# [What the exercise asks]
Retype each record shown below, leaving every character as it is.

# [Data listing]
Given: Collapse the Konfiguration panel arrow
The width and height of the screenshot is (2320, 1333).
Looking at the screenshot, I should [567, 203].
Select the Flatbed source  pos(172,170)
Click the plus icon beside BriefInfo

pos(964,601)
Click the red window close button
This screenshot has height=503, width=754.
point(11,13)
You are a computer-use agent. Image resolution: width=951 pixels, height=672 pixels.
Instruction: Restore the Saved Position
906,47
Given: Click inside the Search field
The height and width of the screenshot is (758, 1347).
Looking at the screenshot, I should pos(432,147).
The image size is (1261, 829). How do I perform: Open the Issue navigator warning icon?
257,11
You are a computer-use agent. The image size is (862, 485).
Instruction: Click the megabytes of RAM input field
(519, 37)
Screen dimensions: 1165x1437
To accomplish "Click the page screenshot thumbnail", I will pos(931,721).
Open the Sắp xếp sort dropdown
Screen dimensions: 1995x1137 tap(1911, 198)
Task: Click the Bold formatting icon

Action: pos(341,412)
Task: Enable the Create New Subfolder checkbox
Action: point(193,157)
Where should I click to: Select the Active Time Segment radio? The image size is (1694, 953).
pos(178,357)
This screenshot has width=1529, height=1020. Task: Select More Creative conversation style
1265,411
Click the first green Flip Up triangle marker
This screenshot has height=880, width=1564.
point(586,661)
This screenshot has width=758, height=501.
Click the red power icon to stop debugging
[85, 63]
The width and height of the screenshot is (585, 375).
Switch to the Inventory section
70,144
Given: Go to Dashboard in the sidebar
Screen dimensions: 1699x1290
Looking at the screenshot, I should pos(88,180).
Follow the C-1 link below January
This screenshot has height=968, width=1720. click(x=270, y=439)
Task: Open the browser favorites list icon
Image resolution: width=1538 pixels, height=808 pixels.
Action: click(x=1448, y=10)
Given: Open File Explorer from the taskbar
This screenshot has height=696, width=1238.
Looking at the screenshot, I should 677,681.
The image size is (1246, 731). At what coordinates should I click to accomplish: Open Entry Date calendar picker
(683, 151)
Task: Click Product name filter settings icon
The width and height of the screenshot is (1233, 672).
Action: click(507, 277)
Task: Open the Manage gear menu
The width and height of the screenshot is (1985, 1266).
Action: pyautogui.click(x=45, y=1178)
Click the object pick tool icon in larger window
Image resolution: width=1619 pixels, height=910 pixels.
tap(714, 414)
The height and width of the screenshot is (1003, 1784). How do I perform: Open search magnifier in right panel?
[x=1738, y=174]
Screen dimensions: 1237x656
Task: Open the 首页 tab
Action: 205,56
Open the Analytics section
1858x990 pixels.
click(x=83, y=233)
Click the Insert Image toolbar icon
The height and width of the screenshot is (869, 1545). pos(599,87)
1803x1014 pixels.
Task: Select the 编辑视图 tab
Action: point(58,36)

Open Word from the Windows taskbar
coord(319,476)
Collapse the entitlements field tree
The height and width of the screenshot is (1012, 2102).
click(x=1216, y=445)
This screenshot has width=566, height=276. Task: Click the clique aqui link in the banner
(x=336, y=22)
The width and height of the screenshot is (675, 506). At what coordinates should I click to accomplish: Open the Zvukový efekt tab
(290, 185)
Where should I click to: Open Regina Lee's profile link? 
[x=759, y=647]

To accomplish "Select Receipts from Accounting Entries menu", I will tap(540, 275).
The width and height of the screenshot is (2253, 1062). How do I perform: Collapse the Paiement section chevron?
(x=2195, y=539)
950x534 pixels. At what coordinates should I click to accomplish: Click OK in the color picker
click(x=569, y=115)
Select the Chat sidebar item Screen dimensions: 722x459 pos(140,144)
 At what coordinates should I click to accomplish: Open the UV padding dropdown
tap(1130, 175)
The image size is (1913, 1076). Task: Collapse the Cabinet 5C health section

# [Written response]
Given: Collapse the Konfiguration panel arrow
The width and height of the screenshot is (2320, 1333).
Looking at the screenshot, I should [567, 203].
Select the Flatbed source  pos(172,170)
Click the plus icon beside BriefInfo

pos(964,601)
Click the red window close button
This screenshot has height=503, width=754.
point(11,13)
You are a computer-use agent. Image resolution: width=951 pixels, height=672 pixels.
Instruction: Restore the Saved Position
906,47
Given: Click inside the Search field
The height and width of the screenshot is (758, 1347).
Looking at the screenshot, I should pos(432,147).
The image size is (1261, 829). How do I perform: Open the Issue navigator warning icon?
257,11
You are a computer-use agent. The image size is (862, 485).
Instruction: Click the megabytes of RAM input field
(519, 37)
Screen dimensions: 1165x1437
To accomplish "Click the page screenshot thumbnail", I will pos(931,721).
Open the Sắp xếp sort dropdown
Screen dimensions: 1995x1137 tap(1911, 198)
Task: Click the Bold formatting icon

Action: pos(341,412)
Task: Enable the Create New Subfolder checkbox
Action: point(193,157)
Where should I click to: Select the Active Time Segment radio? The image size is (1694, 953).
pos(178,357)
This screenshot has width=1529, height=1020. Task: Select More Creative conversation style
1265,411
Click the first green Flip Up triangle marker
This screenshot has height=880, width=1564.
point(586,661)
This screenshot has width=758, height=501.
Click the red power icon to stop debugging
[85, 63]
The width and height of the screenshot is (585, 375).
Switch to the Inventory section
70,144
Given: Go to Dashboard in the sidebar
Screen dimensions: 1699x1290
Looking at the screenshot, I should pos(88,180).
Follow the C-1 link below January
This screenshot has height=968, width=1720. click(x=270, y=439)
Task: Open the browser favorites list icon
Image resolution: width=1538 pixels, height=808 pixels.
Action: click(x=1448, y=10)
Given: Open File Explorer from the taskbar
This screenshot has height=696, width=1238.
Looking at the screenshot, I should 677,681.
The image size is (1246, 731). At what coordinates should I click to accomplish: Open Entry Date calendar picker
(683, 151)
Task: Click Product name filter settings icon
The width and height of the screenshot is (1233, 672).
Action: click(507, 277)
Task: Open the Manage gear menu
The width and height of the screenshot is (1985, 1266).
Action: pyautogui.click(x=45, y=1178)
Click the object pick tool icon in larger window
Image resolution: width=1619 pixels, height=910 pixels.
tap(714, 414)
The height and width of the screenshot is (1003, 1784). How do I perform: Open search magnifier in right panel?
[x=1738, y=174]
Screen dimensions: 1237x656
Task: Open the 首页 tab
Action: 205,56
Open the Analytics section
1858x990 pixels.
click(x=83, y=233)
Click the Insert Image toolbar icon
The height and width of the screenshot is (869, 1545). pos(599,87)
1803x1014 pixels.
Task: Select the 编辑视图 tab
Action: point(58,36)

Open Word from the Windows taskbar
coord(319,476)
Collapse the entitlements field tree
The height and width of the screenshot is (1012, 2102).
click(x=1216, y=445)
This screenshot has width=566, height=276. Task: Click the clique aqui link in the banner
(x=336, y=22)
The width and height of the screenshot is (675, 506). At what coordinates should I click to accomplish: Open the Zvukový efekt tab
(290, 185)
Where should I click to: Open Regina Lee's profile link? 
[x=759, y=647]

To accomplish "Select Receipts from Accounting Entries menu", I will tap(540, 275).
The width and height of the screenshot is (2253, 1062). How do I perform: Collapse the Paiement section chevron?
(x=2195, y=539)
950x534 pixels. At what coordinates should I click to accomplish: Click OK in the color picker
click(x=569, y=115)
Select the Chat sidebar item Screen dimensions: 722x459 pos(140,144)
 At what coordinates should I click to accomplish: Open the UV padding dropdown
tap(1130, 175)
The image size is (1913, 1076). Task: Collapse the Cabinet 5C health section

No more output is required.